I feel your pain, Emily. It’s bloody hard work when you are nothing but an ever present prop for a 4 year old’s imagination.
On a bit of a side note, another section of the article reinforces something I wrote about a couple days ago about overly safe (and ultimatley sterile) playgrounds for kids, and how play spaces these days are designed more for adult peace of mind that developing children.
Ms. Rosker has also campaigned, although unsuccessfully, to bring recess to her son’s elementary school. But school officials were too worried about potential injuries, unruliness and valuable time lost from academic pursuits to sign on to her idea and, she was surprised to find, many parents were similarly reluctant. “They said: ‘I’m not going to sign that. I’m sure there is a good reason why this is good for our kids — our school has good test scores.’ “
So, not only do we not want to give our kids challenging play spaces that help them develop, but we don’t even want to give them the time to do it because we are too concerned about “injuries and unruliness”. Something just feels wrong about that.
When it comes to playgrounds, a 5 year research study from UBC recommends municipal park planners dump the pricey playground equipment in favour of designing more natural spaces for kids to play.
We found that outdoor play spaces that contain materials that children could manipulate — sand, water, mud, plants, pathways and other loose parts — offered more developmental and play opportunities than spaces without these elements.
The report seems to suggest that playground equipment is designed more for adult piece of mind rather than to challenge and aid kids in their development. Such an emphasis has been placed on safety that it has sucked all the challenge out of most contemporary play spaces.

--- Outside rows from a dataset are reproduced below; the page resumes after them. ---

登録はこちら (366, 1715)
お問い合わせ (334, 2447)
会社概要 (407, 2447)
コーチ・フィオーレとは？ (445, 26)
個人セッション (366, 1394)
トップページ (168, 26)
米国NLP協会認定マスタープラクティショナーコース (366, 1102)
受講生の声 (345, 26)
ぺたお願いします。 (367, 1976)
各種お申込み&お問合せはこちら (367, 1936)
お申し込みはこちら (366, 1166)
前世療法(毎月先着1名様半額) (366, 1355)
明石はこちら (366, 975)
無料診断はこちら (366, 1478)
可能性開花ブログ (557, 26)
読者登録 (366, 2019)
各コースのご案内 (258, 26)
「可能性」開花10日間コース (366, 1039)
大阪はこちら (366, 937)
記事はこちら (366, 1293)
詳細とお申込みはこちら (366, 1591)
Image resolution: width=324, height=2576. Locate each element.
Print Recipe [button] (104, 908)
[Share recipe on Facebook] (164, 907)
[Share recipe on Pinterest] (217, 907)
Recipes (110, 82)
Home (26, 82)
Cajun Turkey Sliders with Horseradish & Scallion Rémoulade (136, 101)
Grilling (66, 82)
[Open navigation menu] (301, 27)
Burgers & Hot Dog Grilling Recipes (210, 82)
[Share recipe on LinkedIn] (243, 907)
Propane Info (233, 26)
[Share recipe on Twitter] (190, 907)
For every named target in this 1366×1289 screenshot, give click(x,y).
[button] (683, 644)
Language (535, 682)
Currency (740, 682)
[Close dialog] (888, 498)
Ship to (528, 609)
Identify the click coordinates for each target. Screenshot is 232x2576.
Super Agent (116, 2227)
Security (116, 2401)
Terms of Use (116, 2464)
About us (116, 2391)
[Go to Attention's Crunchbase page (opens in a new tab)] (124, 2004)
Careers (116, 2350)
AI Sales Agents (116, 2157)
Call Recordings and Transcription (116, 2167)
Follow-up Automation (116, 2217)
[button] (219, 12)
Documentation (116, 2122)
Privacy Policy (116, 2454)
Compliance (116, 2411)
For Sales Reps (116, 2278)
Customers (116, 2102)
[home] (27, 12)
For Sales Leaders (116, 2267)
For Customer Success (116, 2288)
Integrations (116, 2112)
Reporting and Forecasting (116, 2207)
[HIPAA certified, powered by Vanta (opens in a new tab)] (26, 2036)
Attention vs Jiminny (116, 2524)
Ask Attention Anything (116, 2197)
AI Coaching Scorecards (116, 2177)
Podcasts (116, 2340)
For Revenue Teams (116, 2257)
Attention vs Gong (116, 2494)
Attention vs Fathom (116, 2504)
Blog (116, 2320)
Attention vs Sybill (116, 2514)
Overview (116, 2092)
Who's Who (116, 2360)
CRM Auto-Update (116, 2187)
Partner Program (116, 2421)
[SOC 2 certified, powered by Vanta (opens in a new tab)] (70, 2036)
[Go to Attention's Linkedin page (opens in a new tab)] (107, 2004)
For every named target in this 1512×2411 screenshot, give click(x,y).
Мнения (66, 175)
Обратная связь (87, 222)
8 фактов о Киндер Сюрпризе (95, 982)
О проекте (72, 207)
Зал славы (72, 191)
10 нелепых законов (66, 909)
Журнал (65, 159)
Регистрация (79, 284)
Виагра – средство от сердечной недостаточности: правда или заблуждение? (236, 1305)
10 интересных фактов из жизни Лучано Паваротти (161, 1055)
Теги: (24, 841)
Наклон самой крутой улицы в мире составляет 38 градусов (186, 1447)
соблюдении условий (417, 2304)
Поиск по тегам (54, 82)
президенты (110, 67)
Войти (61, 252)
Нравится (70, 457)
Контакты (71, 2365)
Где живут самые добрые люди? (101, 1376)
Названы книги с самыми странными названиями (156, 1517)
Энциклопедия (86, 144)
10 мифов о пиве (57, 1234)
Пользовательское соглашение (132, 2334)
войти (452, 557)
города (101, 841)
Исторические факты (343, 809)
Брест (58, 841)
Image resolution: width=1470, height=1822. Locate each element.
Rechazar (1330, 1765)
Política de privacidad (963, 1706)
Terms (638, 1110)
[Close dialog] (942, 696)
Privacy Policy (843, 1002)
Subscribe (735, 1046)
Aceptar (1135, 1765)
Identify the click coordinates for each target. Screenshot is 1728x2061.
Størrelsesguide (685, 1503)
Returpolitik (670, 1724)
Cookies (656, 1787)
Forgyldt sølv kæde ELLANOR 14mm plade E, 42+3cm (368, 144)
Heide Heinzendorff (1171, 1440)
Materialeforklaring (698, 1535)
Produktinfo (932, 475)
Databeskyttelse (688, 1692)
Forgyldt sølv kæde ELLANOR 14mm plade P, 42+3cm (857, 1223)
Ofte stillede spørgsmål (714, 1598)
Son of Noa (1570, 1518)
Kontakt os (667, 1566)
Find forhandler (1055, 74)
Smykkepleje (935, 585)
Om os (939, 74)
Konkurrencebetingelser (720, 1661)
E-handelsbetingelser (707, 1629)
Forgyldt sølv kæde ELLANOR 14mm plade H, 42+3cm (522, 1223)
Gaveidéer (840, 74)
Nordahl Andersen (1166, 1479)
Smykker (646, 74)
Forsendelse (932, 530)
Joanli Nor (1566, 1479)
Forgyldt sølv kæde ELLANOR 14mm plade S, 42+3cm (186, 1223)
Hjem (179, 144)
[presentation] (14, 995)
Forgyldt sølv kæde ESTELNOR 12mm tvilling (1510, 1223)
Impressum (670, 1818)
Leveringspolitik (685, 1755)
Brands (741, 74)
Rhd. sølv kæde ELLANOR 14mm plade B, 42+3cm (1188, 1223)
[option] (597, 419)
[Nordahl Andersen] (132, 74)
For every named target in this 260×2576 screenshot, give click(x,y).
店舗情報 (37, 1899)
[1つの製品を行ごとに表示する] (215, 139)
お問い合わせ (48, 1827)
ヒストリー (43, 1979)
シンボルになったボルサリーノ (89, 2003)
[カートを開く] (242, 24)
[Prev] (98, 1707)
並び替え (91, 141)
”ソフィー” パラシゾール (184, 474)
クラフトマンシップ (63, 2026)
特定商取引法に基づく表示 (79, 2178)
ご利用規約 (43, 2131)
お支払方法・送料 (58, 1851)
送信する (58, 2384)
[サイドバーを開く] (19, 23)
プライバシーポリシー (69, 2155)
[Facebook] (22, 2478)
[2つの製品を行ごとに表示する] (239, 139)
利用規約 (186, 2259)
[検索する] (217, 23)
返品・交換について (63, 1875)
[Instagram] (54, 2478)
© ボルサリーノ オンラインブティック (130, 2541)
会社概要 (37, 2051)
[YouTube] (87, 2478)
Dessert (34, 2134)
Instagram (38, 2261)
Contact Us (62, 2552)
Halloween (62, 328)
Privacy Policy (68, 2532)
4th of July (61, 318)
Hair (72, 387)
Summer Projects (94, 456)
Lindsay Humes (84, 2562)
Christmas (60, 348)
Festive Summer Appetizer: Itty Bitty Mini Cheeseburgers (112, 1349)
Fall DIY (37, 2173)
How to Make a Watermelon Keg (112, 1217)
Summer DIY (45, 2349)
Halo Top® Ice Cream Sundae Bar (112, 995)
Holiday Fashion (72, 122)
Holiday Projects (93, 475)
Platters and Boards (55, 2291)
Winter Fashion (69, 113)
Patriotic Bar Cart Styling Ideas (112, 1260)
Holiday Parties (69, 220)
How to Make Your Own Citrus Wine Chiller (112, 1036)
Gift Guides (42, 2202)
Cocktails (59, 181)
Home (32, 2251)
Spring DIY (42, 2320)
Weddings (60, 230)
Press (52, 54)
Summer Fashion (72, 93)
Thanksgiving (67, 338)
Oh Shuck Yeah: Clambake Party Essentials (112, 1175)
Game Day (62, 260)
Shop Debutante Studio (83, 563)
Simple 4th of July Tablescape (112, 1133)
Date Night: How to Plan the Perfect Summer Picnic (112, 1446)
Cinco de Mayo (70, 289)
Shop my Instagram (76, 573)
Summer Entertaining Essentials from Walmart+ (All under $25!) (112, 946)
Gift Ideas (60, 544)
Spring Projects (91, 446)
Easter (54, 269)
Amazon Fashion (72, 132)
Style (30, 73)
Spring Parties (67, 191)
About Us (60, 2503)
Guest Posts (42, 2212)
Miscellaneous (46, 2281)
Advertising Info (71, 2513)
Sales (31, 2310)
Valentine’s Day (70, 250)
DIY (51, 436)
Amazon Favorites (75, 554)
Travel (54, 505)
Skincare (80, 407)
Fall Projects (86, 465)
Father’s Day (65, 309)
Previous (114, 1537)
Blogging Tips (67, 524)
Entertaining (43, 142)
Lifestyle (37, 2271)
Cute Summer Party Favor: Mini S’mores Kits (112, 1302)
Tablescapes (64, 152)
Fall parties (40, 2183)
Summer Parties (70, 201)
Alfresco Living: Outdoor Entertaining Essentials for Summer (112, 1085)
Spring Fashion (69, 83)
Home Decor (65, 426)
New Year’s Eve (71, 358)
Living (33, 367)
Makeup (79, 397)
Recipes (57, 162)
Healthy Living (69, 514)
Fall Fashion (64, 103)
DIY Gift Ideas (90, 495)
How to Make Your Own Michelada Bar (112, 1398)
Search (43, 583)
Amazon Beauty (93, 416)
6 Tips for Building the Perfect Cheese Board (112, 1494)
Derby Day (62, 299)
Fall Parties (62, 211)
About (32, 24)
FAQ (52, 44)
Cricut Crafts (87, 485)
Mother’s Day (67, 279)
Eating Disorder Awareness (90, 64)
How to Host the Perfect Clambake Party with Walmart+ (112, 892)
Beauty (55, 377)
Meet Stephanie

The playground equipment industry has a very aggressive marketing campaign going on that is largely based on putting fear and guilt into the minds of parents. Landscape architects are under a lot of pressure to simply install equipment because its easier and more recognizably accepted by adults as a place to play compared to [a more natural environment].
My own experience has found this to be mostly true – that more often than not my kids will tend to favour natural play settings over playground equipment. At my daughter’s school, there is a playground which is surrounded by a thick cedar hedge along the fence line. Over the years, kids have worn trails through the hedge and have created caves and hiding spots in the hedge. On any given day there are just as many kids zooming in and out of those trails and trees as there are climbing on the playground equipment.
Our backyard is another example on the natural side. We have both a backyard climbing structure/fort thingy, and two apple trees and an empty garden plot full of dirt. Guess which get played with more? Yep, mud and tree climbing wins the day, with the playhouse structure taking more damage from the weather than from kid use.
However there are some exceptions. My daughter, for example, is a monkey bar freak. She regularly blisters her hands on the things, and can spend an hour just swinging. And give my son one of these things:
and he is good for a morning.
I think that some playgrounds are becoming sterile environments because playgrounds are often spaces for parents moreso than kids. Sure, we want our kids to be safe, no question. But sometimes I wonder if that emphasis we put on safety is really an excuse for us to not pay attention.
I am not talking about hovering and preventing our kids from exploring the boundaries of their physical bodies in a safe way, but rather how many times I have been at a playground and see parents chatting away to each other, completely oblivious as to what their kids are doing. The playground has become a social center for parents and a kind of babysitter.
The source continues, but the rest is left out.